Reavaliação dos Critérios de Produção
Literária do Século XVI
«(…)
Um segundo ataque a Buarcos vem
demonstrar que só a Sabedoria soube fazer frente à ofensiva protestante,
provando assim que foi mais forte o poder das Letras que o poder do dinheiro.
Vejamos porquê: a Academia soube do assalto e lança-se Mondego abaixo sob o
comando do próprio Reitor. Era tal o terror que inspirava este exército de
Sabedoria que o próprio Gerião, monstro que domina o Mondego, se rende e
entrega as suas armas para auxílio do combate (curiosamente o ano da entrada
de Francisco Machado no noviciado da Companhia em Coimbra, Gerião é o gigante
dominado por Hércules algures no extremo Ocidente, região por muitos identificada
com uma parte da Península Ibérica; segundo o artigo, a acção passa-se na região
entre Lisboa e Coimbra, representadas pelos rios Tejo e Mondego. Monda
prologus é precisamente o símbolo da região dominada por Gerião, tirano de
toda a Hispânia; em Maio de 1629, o
Colégio das Artes dedica uma representação desta écloga ao Reitor da
Universidade; estaria portanto viva na memória do orador e dos seus ouvintes, a
imagem deste monstro do Mondego, dominador do académico promontório). A este exército não faltavam a coragem
nem vontade de lutar, o que não chega a fazer, porque o inimigo, à visão de
tais forças, desiste do combate e deita-se ao mar em fuga.
[…]
O testemunho de Manuel Severim Faria vem
confirmar a existência deste ataque bem como a origem dos piratas. Com efeito,
Joaquim Veríssimo Serrão na sua História de Portugal fala-nos de
um ataque de ingleses a Buarcos em fins de Maio, mas nas fontes que indica não
encontrámos qualquer referência à origem das quatro naus inimigas (que) botaram gente em Buarcos. A obra de
Faria vem pois confirmar o testemunho de Francisco Machado segundo o qual os
inimigos eram holandeses. A este ataque, como afirma Machado a custo alguém houve que (...) fizesse
frente; por isso, a série de questões que o orador levanta ao auditório para
que este conclua que a Sabedoria é o nervo
da guerra, tem o seu fundamento. Com efeito, a população da costa não se
defendeu devidamente, como afirmam António Santos Rocha e Veríssimo Serrão.

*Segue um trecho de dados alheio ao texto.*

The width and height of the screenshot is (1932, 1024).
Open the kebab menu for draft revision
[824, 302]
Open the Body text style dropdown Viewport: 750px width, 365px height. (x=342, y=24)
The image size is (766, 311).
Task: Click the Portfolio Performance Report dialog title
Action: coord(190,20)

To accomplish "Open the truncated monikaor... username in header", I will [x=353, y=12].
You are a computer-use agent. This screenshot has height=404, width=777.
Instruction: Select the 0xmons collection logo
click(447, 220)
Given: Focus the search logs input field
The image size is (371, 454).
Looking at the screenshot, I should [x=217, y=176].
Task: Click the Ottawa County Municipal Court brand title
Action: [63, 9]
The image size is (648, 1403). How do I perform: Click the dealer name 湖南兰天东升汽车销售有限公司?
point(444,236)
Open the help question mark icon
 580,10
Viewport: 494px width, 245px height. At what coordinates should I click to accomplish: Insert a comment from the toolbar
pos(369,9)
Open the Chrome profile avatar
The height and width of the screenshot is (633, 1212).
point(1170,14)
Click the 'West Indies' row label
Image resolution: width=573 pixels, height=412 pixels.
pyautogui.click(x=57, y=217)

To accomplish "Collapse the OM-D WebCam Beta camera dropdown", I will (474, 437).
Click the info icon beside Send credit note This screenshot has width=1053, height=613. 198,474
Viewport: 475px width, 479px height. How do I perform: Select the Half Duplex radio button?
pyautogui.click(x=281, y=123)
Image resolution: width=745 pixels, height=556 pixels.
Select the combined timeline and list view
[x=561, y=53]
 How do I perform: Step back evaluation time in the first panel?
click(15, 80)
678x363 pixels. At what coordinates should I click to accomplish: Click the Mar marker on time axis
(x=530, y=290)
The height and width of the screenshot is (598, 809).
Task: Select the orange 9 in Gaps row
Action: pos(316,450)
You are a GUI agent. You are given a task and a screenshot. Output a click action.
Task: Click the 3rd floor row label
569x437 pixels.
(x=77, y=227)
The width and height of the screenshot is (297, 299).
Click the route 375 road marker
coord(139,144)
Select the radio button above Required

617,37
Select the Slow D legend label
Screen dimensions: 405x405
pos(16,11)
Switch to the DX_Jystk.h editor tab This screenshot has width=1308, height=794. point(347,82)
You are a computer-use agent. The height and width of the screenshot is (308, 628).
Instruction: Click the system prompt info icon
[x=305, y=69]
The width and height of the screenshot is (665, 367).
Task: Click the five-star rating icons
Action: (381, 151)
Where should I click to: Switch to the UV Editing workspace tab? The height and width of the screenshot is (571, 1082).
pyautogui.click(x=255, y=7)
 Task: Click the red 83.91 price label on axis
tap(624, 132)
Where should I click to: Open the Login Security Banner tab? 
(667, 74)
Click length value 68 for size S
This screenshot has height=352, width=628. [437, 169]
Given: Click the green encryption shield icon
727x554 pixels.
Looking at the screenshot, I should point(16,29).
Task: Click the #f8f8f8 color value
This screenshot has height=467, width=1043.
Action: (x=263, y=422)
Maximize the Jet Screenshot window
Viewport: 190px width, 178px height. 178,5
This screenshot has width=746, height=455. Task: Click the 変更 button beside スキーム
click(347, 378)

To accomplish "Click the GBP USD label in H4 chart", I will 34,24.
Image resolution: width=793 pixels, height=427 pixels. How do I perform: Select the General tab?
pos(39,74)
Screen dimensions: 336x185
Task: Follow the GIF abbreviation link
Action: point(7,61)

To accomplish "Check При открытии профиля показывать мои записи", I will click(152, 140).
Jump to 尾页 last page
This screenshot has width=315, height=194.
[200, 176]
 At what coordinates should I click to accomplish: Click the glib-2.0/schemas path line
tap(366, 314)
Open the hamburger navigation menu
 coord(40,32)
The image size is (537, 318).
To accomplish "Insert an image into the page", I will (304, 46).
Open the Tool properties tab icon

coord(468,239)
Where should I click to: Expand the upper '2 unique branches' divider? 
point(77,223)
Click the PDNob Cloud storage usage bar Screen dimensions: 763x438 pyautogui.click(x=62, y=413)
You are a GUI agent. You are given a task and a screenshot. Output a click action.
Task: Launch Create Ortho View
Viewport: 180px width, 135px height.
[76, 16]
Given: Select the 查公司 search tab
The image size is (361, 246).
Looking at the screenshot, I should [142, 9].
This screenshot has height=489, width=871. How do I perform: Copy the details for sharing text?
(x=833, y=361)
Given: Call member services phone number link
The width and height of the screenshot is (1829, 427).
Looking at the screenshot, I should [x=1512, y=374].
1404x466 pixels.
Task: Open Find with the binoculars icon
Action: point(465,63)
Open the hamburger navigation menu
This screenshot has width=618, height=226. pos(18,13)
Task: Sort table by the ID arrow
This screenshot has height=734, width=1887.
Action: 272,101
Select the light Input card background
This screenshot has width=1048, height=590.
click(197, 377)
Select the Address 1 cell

Houve gente que não quis combater e por isso foi castigada.
António Santos Rocha e Veríssimo Serrão
fazem-nos crer que teria havido somente um ataque a Buarcos no ano de 1629, o que transformaria a secunda
irruptio de que nos fala Machado em um artifício literário bem excogitado,
para comprovar que, com a assistência da Sabedoria, da Academia em pessoa, todas
as guerras seriam vitoriosas. Mais uma vez, porém, o manuscrito de Faria faz luz
sobre esta questão e confirma a versão de Francisco Machado, referindo uma
tentativa de ataque a 7 de Junho e o pronto auxílio de Coimbra de onde
acudiram o Corregedor com gente da cidade, fidalgos e nobres e o Reitor da
Universidade com alguns mestres por capitães de 420 estudantes. Foi a este
segundo ataque, e não ao de Maio, como afirma Veríssimo Serrão, que
acorreu a Academia.
Contudo
logo aos 7 de Junho, vendo outra semelhante bonança, deram mostras de querer
sair em terra, porem como já o mal passado nos tinha feito vigilantes, foi logo
dado rebate em Coimbra, donde acudiram com suma presteza o Corregedor com a
gente da cidade, de Infantaria por mar, e os de Carvalhos / em que estavãom os
fidalgos, e nobres / por terra. O Reytor da Universidade Francisco Brito
Meneses se embarcou também em quize barcas com os estudantes que então havia, que
por ser no fim do anno erão já poucos, mas ainda assy passarão de 420 de que
forão por Cappitães André Almeida, o Doutor Francisco Roiz Valladares, António
Silveira, Francisco Cabral, e Nuno Cunha, Estêvão Cunha; sargentos Gaspar Pinto
Fonseca, e Jerónimo Silva: o General de todos era o mesmo Reytor que ia diante em
corpo com um bastão na mão. In Faria»
In Carlota Miranda Urbano, Piratas em
Buarcos, Digressão Épica na Oração de Sapiência do padre Francisco Machado,
1629, Revista Humanitas, volume XLIX, 1997, Universidade de Coimbra.